----- EXCERPTED DATA

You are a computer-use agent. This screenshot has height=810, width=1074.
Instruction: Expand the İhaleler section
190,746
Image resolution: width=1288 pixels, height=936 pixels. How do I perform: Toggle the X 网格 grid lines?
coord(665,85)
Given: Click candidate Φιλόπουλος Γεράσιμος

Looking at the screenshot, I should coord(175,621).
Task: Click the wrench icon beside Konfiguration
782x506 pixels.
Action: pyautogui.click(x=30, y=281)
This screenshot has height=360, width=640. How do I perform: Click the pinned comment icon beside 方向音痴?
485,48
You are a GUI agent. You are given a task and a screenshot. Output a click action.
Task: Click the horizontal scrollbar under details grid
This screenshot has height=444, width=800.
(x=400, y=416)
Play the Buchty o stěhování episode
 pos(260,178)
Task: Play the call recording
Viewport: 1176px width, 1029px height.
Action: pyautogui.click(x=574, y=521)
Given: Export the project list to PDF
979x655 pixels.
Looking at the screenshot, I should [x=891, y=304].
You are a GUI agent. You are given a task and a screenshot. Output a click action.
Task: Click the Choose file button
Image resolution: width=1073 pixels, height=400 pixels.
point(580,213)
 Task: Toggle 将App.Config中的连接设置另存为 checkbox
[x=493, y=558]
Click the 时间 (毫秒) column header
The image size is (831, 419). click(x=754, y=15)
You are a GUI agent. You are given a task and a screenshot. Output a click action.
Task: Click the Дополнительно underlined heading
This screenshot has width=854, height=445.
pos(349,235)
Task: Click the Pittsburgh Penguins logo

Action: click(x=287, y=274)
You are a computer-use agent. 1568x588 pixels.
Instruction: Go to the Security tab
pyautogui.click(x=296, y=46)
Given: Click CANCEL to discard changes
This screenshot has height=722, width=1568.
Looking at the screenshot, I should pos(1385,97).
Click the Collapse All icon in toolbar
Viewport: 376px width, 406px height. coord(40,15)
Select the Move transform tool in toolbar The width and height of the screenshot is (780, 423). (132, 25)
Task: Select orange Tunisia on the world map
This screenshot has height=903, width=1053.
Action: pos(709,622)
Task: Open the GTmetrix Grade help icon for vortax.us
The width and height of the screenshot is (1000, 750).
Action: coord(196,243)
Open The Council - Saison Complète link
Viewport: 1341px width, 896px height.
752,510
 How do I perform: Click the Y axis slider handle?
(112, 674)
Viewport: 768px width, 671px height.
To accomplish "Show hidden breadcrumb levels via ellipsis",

----------

- PROBLEM: The data should be transcribed exactly, line for line.

- SOLUTION:
You are a computer-use agent. This screenshot has height=810, width=1074.
Instruction: Expand the İhaleler section
190,746
Image resolution: width=1288 pixels, height=936 pixels. How do I perform: Toggle the X 网格 grid lines?
coord(665,85)
Given: Click candidate Φιλόπουλος Γεράσιμος

Looking at the screenshot, I should coord(175,621).
Task: Click the wrench icon beside Konfiguration
782x506 pixels.
Action: pyautogui.click(x=30, y=281)
This screenshot has height=360, width=640. How do I perform: Click the pinned comment icon beside 方向音痴?
485,48
You are a GUI agent. You are given a task and a screenshot. Output a click action.
Task: Click the horizontal scrollbar under details grid
This screenshot has height=444, width=800.
(x=400, y=416)
Play the Buchty o stěhování episode
 pos(260,178)
Task: Play the call recording
Viewport: 1176px width, 1029px height.
Action: pyautogui.click(x=574, y=521)
Given: Export the project list to PDF
979x655 pixels.
Looking at the screenshot, I should [x=891, y=304].
You are a GUI agent. You are given a task and a screenshot. Output a click action.
Task: Click the Choose file button
Image resolution: width=1073 pixels, height=400 pixels.
point(580,213)
 Task: Toggle 将App.Config中的连接设置另存为 checkbox
[x=493, y=558]
Click the 时间 (毫秒) column header
The image size is (831, 419). click(x=754, y=15)
You are a GUI agent. You are given a task and a screenshot. Output a click action.
Task: Click the Дополнительно underlined heading
This screenshot has width=854, height=445.
pos(349,235)
Task: Click the Pittsburgh Penguins logo

Action: click(x=287, y=274)
You are a computer-use agent. 1568x588 pixels.
Instruction: Go to the Security tab
pyautogui.click(x=296, y=46)
Given: Click CANCEL to discard changes
This screenshot has height=722, width=1568.
Looking at the screenshot, I should pos(1385,97).
Click the Collapse All icon in toolbar
Viewport: 376px width, 406px height. coord(40,15)
Select the Move transform tool in toolbar The width and height of the screenshot is (780, 423). (132, 25)
Task: Select orange Tunisia on the world map
This screenshot has height=903, width=1053.
Action: pos(709,622)
Task: Open the GTmetrix Grade help icon for vortax.us
The width and height of the screenshot is (1000, 750).
Action: coord(196,243)
Open The Council - Saison Complète link
Viewport: 1341px width, 896px height.
752,510
 How do I perform: Click the Y axis slider handle?
(112, 674)
Viewport: 768px width, 671px height.
To accomplish "Show hidden breadcrumb levels via ellipsis",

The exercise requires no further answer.